In LauritzenCool v Lady Navigation Inc - the Commercial Court considered whether an injunction preventing Owners from employing their vessel other than in accordance with a particular charterparty was tantamount to an order for specific performance.

In November of last year, in LauritzenCool AB v Lady Navigation Inc [2004] All ER (D) 225 (Nov), Cooke J in the Commercial Court had to consider whether an injunction restraining Lady Navigation ("Owners") from, (1) taking any steps preventing the performance of Time charters entered into with LauritzenCool ("Charterers"); (2) employing the chartered vessels in a manner inconsistent with such charters; or (3) fixing the vessels with a third party within the period of the charters, was tantamount to an order for specific performance which, according to trite law, was not an available remedy.

The two vessels in question had been chartered on long term charters on Cooltime 95 terms and were due to run until 2010. However, in late 2003 Owners were becoming concerned that the pool arrangement under which the vessels were being operated by Charterers was in breach of EC competition provisions and as a result informed Charterers of their intention to withdraw the vessels from service. Consequently Charterers commenced arbitration proceedings to determine, inter alia, the validity of Owners’ claim to withdraw the vessels. The injunctions were sought pending the result of those proceedings.

Owners had challenged the injunctions on the basis of the House of Lords decision in the Scaptrade [1983] 2 AC 694 and the more recent decision in Warren v Mendy [1989] 1 WLR 853. In the Scaptrade, Lord Diplock equated an injunction restraining a shipowner from exercising his contractual right to withdraw a vessel, with an order for specific performance. Cooke J took the view that an order restraining a party from exercising a contractual right was, both in form and substance, different from one restraining an owner from employing the vessel outside the charter. He preferred to rely on earlier authorities (Strathcona, the Georgios C and the Oakworth) where it was clear that an injunction restraining the defendant from employing the vessel outside the time charter does not in itself compel performance of the charter even though in practice, if the defendant is restrained from other gainful employment of the vessel, it is likely that performance under the charter will continue. The key here is that the injunctions would be both negative in form and in substance and there would be no compulsion to perform the charters, only a financial incentive to do so in the absence of any other legitimate available employment.

Owners sought also to rely on the decision in Warren where the Court refused to grant an injunction restraining the breach of a boxer’s management contract due to the contract being one of personal services involving a special skill or talent and to grant an injunction, however framed, would have the effect of compelling performance. Owners contended that the relationship arising from the pooling arrangement was akin to such a contract. Their arguments in this respect were, however, rejected. Cooke J took the view that the relationship between the parties in this case was nothing like those existing in the entertainment or sporting worlds and, notwithstanding the fiduciary obligations owed by one commercial entity to another, the services could not be seen as being "personal" in nature.

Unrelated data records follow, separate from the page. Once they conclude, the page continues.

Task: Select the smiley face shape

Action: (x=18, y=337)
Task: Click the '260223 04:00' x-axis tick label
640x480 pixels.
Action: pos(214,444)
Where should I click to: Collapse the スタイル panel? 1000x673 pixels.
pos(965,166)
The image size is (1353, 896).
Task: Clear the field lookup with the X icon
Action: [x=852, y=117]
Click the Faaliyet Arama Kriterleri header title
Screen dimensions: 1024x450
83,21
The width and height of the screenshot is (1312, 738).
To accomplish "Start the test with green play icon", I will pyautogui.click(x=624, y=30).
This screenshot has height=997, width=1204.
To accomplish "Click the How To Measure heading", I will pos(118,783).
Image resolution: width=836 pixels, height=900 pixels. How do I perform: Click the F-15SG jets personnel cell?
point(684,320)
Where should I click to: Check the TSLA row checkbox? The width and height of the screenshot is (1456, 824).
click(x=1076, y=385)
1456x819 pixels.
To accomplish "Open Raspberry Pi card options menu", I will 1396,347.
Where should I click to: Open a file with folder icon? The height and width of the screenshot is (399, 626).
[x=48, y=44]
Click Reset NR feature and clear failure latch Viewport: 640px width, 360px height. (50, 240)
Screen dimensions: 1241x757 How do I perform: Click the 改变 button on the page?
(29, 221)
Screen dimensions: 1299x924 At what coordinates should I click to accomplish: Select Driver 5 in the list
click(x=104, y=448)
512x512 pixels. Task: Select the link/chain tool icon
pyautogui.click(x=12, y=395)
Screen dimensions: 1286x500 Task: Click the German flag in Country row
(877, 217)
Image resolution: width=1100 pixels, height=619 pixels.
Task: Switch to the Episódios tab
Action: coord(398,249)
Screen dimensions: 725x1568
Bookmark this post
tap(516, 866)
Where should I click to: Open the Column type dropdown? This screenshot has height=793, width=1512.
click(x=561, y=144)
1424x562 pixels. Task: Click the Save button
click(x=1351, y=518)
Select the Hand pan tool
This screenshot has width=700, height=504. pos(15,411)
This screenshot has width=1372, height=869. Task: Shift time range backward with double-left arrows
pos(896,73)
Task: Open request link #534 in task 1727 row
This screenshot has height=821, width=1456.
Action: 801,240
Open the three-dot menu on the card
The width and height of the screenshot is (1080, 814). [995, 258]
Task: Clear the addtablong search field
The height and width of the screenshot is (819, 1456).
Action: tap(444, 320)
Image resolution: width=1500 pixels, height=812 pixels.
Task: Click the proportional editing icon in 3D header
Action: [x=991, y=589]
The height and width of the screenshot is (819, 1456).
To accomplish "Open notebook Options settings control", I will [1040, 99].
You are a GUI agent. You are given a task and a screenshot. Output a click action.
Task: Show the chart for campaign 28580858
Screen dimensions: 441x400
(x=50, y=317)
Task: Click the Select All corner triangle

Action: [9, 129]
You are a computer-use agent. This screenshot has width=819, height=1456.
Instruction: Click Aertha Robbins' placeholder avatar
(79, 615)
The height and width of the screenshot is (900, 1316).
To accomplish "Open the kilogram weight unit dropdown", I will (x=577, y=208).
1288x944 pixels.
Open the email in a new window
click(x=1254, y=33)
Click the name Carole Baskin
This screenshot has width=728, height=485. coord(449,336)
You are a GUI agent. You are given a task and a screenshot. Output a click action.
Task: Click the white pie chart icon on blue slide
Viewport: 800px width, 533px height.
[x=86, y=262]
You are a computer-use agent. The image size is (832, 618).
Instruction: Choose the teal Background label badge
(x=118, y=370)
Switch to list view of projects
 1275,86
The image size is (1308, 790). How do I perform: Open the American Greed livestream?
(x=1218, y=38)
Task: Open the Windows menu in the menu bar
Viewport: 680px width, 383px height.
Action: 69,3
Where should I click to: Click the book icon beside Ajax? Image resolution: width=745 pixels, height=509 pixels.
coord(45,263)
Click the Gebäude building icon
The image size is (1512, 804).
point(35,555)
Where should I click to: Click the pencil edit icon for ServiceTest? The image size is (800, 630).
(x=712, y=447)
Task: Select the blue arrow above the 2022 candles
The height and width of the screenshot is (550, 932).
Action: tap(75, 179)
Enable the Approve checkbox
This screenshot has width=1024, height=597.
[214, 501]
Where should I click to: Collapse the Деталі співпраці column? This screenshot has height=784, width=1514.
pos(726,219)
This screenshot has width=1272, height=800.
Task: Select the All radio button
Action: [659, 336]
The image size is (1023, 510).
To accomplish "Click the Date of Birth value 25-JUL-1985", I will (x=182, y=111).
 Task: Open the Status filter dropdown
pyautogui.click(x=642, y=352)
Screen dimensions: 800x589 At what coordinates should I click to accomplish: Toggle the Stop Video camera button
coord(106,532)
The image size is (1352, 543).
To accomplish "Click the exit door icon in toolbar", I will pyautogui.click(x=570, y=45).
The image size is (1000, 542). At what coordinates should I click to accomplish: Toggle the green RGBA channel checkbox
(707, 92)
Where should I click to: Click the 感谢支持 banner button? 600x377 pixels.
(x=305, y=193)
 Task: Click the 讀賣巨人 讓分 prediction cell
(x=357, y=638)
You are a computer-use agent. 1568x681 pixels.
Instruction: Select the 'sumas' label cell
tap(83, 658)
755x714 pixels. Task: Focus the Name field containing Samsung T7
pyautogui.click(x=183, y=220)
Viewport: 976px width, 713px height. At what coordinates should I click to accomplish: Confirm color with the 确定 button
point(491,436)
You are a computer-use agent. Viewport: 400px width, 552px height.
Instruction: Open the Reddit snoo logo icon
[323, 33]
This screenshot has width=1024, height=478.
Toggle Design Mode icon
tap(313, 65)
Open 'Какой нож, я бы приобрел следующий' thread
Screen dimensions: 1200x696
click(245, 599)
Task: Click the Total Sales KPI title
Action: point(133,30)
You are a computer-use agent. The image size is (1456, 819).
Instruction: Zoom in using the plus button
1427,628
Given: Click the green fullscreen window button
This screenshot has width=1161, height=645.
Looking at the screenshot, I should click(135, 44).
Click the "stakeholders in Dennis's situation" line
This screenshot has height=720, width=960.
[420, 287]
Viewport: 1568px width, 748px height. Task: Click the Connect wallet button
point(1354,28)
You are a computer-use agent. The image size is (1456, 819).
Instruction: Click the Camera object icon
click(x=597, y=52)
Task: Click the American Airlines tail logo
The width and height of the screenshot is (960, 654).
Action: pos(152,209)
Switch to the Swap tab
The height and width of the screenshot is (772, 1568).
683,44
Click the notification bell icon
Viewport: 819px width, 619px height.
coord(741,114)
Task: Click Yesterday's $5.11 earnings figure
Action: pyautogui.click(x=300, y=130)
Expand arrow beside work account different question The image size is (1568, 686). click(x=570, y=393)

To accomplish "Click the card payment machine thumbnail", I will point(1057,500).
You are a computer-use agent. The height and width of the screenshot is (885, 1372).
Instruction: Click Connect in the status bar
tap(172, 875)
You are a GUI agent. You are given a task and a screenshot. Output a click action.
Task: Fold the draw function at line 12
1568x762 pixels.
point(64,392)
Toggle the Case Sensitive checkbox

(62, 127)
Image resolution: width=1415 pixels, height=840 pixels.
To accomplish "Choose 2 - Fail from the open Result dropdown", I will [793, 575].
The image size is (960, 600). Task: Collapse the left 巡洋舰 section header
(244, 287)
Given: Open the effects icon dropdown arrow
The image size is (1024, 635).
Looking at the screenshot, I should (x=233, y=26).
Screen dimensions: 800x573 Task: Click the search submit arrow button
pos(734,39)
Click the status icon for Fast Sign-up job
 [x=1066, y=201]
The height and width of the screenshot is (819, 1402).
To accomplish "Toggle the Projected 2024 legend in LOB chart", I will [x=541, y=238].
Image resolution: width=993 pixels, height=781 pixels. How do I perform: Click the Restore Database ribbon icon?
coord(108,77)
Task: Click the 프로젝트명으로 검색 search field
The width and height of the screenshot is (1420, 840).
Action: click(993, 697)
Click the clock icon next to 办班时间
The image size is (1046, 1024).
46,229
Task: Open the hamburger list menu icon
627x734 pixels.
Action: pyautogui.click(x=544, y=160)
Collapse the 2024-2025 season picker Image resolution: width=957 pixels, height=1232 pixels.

Consequently Cooke J held that whilst it was possible an order in the form of (1) above might be impermissible, there was no objection in principle to granting injunctions in the form of (2) & (3). The injunctions sought were not mandatory and the Court was content that the applicable test for the granting of an interim injunction (as refined in Bath & NE Somerset District Council v Mowlem Plc [2004] BLR 153) namely, whether there was a serious issue to be tried and whether damages would be an inadequate remedy, had been satisfied. Furthermore, the balance of convenience favoured the granting of an injunction in the terms of (2) & (3).